▶ Activities:
(1) Answer these from the article on interleukin-6 and septic shock:
(a) In which journal, and in which issue, did the team report its work?
(b) According to the article, what is meningococcal sepsis in the UK?
(c) How many hours after exposure to meningococci did protein release by peripheral blood cells peak?
(2) List every person named in the article on interleukin-6 and septic shock.
(3) Translate this sentence from the article on interleukin-6 and septic shock into Spanish: "That type of heart failure does not respond to conventional treatment."

CDU Contributing Writer

The cytokine interleukin-6 plays an important role in triggering the rapid damage to heart muscle function that can develop in people with septic shock following infection with meningococci, a condition that often is fatal. The team making that discovery says it will be important to investigate IL-6 as a target for therapeutic agents.

Simon Nadel, consultant in pediatric intensive care at St. Mary's Hospital (London), told Cardiovascular Device Update's sister publication, BioWorld International, "One of the key questions now is whether it will be possible to develop new treatments either to suppress the production of interleukin 6, or neutralize it."

Nazima Pathan and colleagues reported their work in a paper in the Jan. 17 issue of The Lancet. Pathan, a clinical research fellow at Imperial College (also London) and the first author of the paper, said: "We were able to rapidly screen the pro-inflammatory response to sepsis on a genome-wide scale, to identify all the mediators conforming to the defined characteristics of the factor that depresses the function of the heart muscle. This led to the finding that interleukin-6 is a major myocardial depressant factor in meningococcal septic shock."

The discovery is the culmination of several decades of research by numerous teams of scientists that have tried to identify the substances that are released into the bloodstream when septic shock develops, damaging the heart muscle's ability to contract. Previous attempts to pin down the molecules responsible had come up with inconclusive data, possibly because there are many different causes of septic shock.

The team led by Michael Levin, which includes clinicians and researchers from St. Mary's Hospital and the UK's National Heart and Lung Institute (London), therefore decided to concentrate on a single cause of septic shock, which normally affects healthy people without other medical or surgical conditions. They focused on meningococcal sepsis, which is the most frequent infectious cause of death in children in the UK, with death often occurring as a result of myocardial failure. That type of heart failure does not respond to conventional treatment. The organs of patients who are severely affected suffer low oxygen levels caused by low blood flow, with subsequent organ failure.

Pathan had shown that if she added plasma taken from children with meningococcal disease to isolated rat myocytes (heart muscle cells), the cells' ability to contract was impaired. She also separated the proteins present in the children's plasma according to size, using chromatography, and worked out the size, molecular weight and charge of the protein present in the fraction that had the observed effect on rat myocytes. Investigations by the team had shown that this protein was released when peripheral blood cells were exposed to meningococci in vitro, with a peak in the amount released at three hours.

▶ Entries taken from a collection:
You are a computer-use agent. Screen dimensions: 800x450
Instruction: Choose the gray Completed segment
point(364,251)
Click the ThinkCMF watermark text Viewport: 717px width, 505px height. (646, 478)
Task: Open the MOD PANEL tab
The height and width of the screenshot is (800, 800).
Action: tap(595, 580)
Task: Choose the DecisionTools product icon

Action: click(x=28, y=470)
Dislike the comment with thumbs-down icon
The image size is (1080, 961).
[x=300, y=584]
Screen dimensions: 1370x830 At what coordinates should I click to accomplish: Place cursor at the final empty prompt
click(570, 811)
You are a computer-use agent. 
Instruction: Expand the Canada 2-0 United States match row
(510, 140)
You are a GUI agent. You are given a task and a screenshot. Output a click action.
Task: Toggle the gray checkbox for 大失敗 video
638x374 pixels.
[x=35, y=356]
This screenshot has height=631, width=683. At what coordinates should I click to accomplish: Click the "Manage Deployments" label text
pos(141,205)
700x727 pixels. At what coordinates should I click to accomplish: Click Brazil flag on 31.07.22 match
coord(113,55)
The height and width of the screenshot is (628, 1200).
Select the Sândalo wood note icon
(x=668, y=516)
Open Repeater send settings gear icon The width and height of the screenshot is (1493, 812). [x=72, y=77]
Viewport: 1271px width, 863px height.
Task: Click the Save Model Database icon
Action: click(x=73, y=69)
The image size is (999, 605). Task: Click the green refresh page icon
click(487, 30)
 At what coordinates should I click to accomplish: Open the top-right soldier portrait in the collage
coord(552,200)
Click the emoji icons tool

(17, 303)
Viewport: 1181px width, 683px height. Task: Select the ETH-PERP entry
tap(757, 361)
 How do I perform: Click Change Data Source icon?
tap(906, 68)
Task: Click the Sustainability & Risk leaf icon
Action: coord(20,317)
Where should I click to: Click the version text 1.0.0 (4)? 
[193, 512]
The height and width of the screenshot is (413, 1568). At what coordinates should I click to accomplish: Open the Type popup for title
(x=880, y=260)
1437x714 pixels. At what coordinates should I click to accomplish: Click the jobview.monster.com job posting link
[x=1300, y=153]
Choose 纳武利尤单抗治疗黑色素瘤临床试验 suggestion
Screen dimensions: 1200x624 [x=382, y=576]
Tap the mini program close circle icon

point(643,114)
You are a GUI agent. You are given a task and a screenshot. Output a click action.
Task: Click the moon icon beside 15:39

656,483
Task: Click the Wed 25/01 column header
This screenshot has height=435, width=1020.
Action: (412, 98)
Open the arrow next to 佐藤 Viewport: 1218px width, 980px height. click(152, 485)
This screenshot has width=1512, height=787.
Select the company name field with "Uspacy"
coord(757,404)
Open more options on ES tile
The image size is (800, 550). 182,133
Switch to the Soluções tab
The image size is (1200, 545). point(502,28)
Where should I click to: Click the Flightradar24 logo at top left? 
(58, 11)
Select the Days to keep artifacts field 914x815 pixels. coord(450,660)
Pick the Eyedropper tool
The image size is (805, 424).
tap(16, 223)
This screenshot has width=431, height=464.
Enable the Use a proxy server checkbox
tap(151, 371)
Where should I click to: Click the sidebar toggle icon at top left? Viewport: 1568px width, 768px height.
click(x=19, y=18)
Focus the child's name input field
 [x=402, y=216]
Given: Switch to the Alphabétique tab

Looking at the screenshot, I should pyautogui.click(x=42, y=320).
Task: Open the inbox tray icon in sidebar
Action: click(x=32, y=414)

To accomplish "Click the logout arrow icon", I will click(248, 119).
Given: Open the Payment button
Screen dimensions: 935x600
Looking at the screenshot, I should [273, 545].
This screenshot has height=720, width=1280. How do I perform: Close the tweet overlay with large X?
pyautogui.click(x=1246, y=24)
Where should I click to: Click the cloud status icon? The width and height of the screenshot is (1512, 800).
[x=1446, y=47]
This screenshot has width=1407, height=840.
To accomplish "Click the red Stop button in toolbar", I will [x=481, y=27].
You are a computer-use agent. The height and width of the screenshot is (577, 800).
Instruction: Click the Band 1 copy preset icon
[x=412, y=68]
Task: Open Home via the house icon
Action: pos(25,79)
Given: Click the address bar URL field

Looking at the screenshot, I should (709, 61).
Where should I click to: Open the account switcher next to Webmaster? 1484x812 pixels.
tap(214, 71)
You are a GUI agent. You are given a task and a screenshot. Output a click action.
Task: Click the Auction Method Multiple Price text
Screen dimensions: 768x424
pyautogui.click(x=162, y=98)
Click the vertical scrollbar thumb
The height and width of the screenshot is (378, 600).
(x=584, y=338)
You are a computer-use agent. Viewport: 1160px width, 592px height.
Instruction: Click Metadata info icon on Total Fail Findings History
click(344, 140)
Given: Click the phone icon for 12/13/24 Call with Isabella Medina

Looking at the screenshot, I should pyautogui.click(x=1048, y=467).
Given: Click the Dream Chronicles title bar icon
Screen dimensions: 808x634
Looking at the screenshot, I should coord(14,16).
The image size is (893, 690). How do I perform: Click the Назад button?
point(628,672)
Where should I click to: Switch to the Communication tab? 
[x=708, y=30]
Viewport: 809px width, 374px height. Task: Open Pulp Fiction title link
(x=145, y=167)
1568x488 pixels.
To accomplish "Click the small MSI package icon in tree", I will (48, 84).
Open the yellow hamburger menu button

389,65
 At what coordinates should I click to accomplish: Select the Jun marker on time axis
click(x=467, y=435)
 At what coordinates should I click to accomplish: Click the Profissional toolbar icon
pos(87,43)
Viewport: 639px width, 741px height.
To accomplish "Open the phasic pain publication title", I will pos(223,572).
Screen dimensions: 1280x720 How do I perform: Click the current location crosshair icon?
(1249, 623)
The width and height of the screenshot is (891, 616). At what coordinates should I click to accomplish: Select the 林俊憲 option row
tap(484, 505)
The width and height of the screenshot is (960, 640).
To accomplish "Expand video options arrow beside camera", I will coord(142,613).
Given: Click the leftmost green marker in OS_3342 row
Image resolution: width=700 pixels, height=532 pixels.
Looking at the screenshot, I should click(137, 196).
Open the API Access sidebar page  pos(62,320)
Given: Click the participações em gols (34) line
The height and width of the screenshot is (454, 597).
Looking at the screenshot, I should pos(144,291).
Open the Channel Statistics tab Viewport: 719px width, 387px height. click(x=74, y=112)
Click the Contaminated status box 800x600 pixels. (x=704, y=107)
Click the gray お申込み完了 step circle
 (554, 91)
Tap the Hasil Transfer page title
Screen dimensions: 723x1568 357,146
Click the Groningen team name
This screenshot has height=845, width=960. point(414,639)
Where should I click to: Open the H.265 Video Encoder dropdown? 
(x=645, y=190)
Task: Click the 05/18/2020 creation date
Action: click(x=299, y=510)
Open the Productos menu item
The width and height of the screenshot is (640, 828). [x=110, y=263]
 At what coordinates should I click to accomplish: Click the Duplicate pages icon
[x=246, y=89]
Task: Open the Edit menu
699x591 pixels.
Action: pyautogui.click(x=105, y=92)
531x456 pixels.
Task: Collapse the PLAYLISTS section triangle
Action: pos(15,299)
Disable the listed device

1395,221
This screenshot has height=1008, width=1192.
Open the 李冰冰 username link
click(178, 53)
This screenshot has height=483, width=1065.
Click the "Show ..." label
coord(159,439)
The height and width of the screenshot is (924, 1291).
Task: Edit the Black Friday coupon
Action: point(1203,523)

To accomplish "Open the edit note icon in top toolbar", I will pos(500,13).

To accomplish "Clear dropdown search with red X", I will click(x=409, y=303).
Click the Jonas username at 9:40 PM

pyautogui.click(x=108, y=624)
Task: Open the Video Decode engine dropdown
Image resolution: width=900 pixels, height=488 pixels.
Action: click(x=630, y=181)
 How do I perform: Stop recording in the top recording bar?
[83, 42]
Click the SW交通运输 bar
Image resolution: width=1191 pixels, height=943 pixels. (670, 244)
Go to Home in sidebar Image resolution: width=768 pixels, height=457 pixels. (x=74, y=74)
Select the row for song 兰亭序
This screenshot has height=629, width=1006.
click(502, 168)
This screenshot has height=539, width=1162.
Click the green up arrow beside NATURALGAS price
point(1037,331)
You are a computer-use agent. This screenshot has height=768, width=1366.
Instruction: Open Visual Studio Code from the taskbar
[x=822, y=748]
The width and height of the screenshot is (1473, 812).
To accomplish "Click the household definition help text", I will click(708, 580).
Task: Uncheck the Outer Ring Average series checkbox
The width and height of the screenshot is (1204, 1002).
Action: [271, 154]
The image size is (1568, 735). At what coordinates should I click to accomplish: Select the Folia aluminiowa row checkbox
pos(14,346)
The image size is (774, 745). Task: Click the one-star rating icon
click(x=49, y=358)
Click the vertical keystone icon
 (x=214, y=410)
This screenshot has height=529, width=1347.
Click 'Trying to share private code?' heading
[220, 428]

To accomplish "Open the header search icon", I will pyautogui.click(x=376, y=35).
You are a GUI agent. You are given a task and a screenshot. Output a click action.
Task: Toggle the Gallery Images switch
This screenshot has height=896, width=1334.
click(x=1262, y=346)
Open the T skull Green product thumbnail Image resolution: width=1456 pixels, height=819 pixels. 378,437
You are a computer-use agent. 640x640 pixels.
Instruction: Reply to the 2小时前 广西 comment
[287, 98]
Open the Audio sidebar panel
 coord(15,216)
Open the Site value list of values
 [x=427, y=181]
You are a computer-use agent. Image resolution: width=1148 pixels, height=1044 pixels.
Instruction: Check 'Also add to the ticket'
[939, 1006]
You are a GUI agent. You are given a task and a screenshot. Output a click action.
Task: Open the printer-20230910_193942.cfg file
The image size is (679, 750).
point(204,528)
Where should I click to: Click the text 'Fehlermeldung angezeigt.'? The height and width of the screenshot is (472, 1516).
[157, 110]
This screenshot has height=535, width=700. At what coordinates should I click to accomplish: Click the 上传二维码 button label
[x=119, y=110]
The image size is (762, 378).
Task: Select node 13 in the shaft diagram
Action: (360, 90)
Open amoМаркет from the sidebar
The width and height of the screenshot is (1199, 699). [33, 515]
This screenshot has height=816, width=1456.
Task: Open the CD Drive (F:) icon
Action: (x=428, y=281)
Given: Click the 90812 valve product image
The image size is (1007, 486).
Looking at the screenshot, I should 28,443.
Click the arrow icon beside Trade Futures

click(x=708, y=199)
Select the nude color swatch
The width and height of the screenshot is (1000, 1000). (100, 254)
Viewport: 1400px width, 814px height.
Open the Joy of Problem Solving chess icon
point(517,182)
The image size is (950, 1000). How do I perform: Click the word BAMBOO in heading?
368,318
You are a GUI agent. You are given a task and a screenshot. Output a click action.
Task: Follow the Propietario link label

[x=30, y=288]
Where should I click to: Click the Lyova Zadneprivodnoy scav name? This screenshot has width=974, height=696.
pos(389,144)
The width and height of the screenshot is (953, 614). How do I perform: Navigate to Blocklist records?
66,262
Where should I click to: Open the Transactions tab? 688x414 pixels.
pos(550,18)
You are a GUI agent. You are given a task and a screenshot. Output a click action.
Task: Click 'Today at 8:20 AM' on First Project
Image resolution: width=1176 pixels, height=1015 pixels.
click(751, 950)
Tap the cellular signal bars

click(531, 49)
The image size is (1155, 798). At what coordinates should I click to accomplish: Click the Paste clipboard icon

▶ Responses by task:
(1)
(a) The Lancet, Jan. 17 issue
(b) The most frequent infectious cause of death in children in the UK
(c) Three hours

(2)
Simon Nadel
Nazima Pathan
Michael Levin

(3) Ese tipo de insuficiencia cardíaca no responde al tratamiento convencional.